=== Requirement ===
Going through the entries below, copy out each line that contains "agent".

=== Dataset entries ===
****************************************

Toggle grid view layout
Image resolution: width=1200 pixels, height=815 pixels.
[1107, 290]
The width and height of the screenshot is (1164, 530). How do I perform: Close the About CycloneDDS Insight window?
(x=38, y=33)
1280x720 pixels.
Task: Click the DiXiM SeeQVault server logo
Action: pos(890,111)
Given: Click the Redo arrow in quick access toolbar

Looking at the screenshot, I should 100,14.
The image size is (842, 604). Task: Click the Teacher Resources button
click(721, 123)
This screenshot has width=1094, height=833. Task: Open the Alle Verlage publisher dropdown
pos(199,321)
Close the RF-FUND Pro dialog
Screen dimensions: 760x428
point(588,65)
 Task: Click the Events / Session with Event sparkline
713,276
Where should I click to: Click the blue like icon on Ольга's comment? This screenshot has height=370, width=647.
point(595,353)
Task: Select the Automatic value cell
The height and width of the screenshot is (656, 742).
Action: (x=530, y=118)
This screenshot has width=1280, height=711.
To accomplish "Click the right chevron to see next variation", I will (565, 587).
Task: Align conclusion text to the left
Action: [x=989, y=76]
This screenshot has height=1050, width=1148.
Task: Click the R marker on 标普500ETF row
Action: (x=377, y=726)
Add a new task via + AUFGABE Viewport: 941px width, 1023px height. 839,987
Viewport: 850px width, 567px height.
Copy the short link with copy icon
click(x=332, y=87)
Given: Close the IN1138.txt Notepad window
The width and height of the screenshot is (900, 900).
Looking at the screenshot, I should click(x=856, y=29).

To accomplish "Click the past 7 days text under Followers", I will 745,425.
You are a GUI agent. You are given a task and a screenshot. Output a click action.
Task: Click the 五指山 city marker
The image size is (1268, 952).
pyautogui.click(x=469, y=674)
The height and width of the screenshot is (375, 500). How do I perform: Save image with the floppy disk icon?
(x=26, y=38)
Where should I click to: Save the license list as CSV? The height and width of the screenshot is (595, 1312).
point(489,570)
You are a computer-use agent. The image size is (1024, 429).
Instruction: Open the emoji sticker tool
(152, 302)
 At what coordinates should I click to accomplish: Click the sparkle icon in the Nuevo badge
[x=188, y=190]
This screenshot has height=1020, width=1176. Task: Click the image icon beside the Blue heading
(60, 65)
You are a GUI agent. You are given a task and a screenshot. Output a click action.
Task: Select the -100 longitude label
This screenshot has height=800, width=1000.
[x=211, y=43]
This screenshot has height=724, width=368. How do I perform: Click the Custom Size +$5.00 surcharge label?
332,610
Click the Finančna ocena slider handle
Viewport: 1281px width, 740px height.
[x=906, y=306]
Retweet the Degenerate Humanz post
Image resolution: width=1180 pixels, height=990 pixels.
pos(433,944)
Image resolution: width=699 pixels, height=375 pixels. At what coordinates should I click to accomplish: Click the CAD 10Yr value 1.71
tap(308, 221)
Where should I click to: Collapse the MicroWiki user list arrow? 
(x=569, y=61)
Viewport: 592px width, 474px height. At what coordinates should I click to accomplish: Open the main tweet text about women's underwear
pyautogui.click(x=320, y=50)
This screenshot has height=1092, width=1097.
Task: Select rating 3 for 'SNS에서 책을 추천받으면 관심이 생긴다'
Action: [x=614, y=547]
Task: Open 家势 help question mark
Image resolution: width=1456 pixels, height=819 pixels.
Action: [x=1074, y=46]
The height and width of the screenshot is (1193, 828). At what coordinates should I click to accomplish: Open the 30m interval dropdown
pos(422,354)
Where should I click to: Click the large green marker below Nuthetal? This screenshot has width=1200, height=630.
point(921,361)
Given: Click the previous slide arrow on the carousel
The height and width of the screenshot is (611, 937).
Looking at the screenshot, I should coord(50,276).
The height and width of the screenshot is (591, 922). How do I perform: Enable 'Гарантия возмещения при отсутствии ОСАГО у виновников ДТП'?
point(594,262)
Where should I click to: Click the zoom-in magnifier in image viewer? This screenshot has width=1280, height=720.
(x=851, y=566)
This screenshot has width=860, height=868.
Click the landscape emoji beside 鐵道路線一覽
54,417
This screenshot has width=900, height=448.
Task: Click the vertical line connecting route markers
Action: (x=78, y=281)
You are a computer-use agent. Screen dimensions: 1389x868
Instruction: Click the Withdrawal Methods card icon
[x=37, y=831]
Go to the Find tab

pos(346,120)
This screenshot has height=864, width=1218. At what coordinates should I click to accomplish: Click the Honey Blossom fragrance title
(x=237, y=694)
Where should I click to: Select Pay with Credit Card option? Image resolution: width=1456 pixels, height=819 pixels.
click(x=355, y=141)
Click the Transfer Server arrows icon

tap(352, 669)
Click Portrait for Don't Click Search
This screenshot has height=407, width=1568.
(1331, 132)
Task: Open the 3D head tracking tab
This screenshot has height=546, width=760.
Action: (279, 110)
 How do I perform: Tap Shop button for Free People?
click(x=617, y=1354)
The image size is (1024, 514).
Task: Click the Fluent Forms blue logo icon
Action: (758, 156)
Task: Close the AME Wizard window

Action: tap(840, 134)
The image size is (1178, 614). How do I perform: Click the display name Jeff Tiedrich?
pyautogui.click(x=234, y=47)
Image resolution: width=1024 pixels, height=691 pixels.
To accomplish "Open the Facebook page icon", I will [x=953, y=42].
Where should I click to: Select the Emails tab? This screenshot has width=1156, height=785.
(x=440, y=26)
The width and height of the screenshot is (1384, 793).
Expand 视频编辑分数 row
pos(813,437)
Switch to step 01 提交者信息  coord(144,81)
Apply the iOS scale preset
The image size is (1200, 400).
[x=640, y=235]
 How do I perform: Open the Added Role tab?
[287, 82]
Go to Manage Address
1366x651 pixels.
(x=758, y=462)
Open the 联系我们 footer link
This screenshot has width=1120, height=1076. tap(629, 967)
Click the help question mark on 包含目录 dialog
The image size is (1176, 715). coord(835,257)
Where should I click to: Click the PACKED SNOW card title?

****************************************

=== Result of the task ===
You are a GUI agent. You are given a task and a screenshot. Output a click action.
You are a computer-use agent. The image size is (1024, 429).
You are a GUI agent. You are given a task and a screenshot. Output a click action.
You are a computer-use agent. Screen dimensions: 1389x868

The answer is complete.